Yahya Sinwar : décision fatale
Bref, dès 2006, il devient évident que les alliances iraniennes ne forment pas une sorte d’OTAN islamiste, mais plutôt une confédération de tribus gauloises où, même face à la menace romaine, chaque chef n’en fait qu’à sa tête. C’est ainsi que l’un de ces vassaux-chefs de tribu, Yahya Sinwar, dirigeant du Hamas, prend en 2023 la décision fatale pour Téhéran (et pour tout l’arc chiite) : attaquer Israël sans l’autorisation du parrain iranien, ni se coordonner avec les autres vassaux libanais, yéménites ou irakiens.
Il faut en outre mentionner l’énorme travail d’infiltration des régimes et de leurs milices vassales mené par les services israéliens et occidentaux au Liban, en Syrie et en Iran, où l’écart croissant entre un discours creux et une réalité désastreuse (pauvreté, chômage, corruption) ouvre un boulevard aux services de renseignement occidentaux. Par haine, misère, frustration, appât du gain ou soif de liberté, nombre d’Iraniens semblent prêts à risquer leur vie pour saboter, voire faire tomber le régime.

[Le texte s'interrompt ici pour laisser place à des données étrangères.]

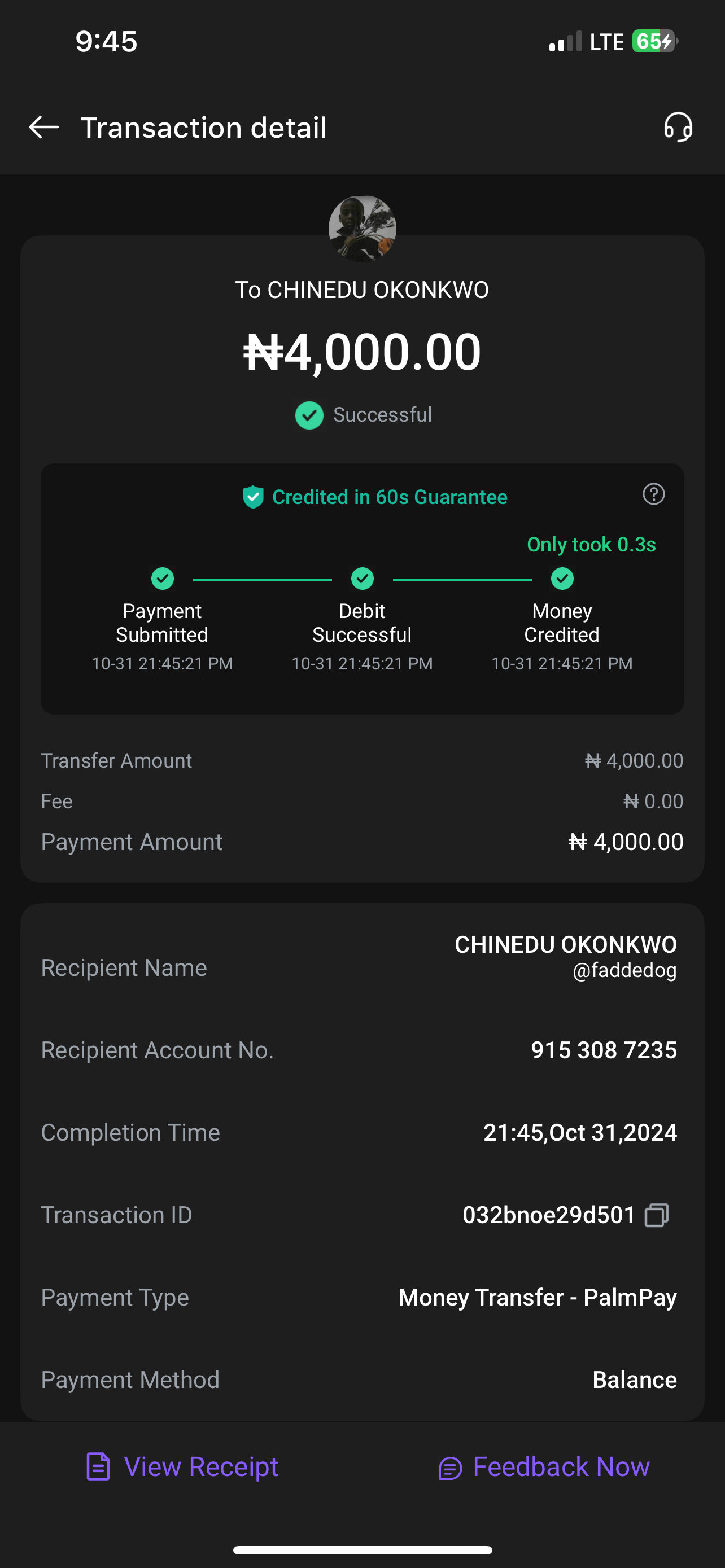Tap the recipient account number 915 308 7235

click(603, 1050)
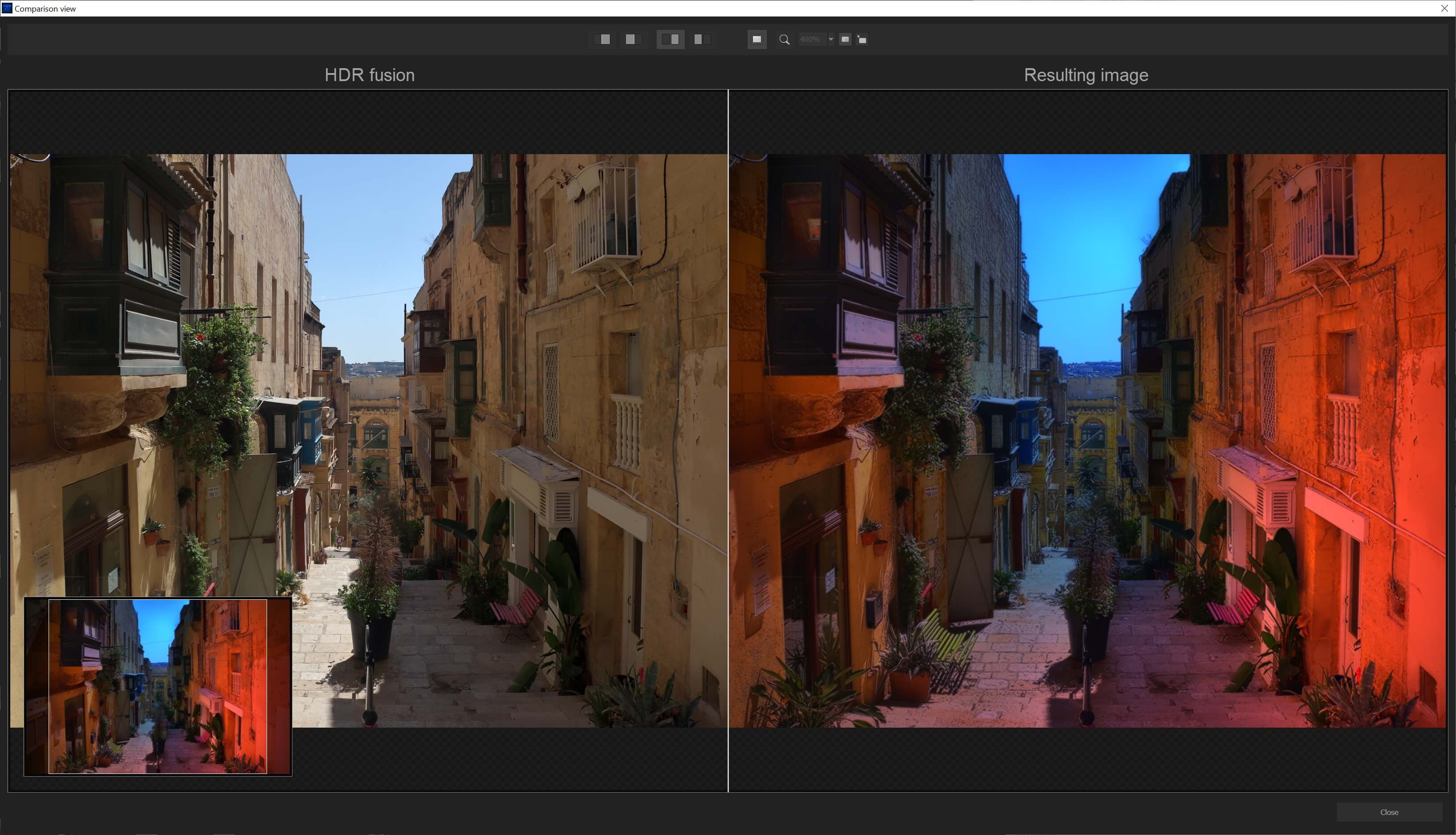Click the Resulting image preview

tap(1090, 401)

En apparence, Israël avait accepté l’équilibre de la dissuasion imposé par les mollahs. En réalité, tout, depuis les communications des bippers jusqu’aux installations de Fordo, était patiemment surveillé, ciblé, préparé. Le 7 octobre, Yahya Sinwar espère entraîner l’ensemble de l’« Axe de la résistance ». Son « succès » initial renforce la confiance à Beyrouth, Sanaa et Téhéran. Les mollahs et leurs vassaux tombent droit dans le piège. Aujourd’hui, leur bouclier est brisé, leur armure percée. Mais ils sont encore debout, aux commandes d’un État et d’une économie qui continuent de fonctionner. Leurs moyens sont diminués, pas leur volonté.
Nul ne peut dire aujourd’hui quand et comment finira cette guerre qui a déjà vingt ans. Mais les mollahs ont déjà réussi à propager partout dans le monde, en particulier sur les campus occidentaux, la haine des juifs et de l’Occident, qui est à la fois leur carburant et leur moteur. Et contre ce poison-là, les bombes ne peuvent rien.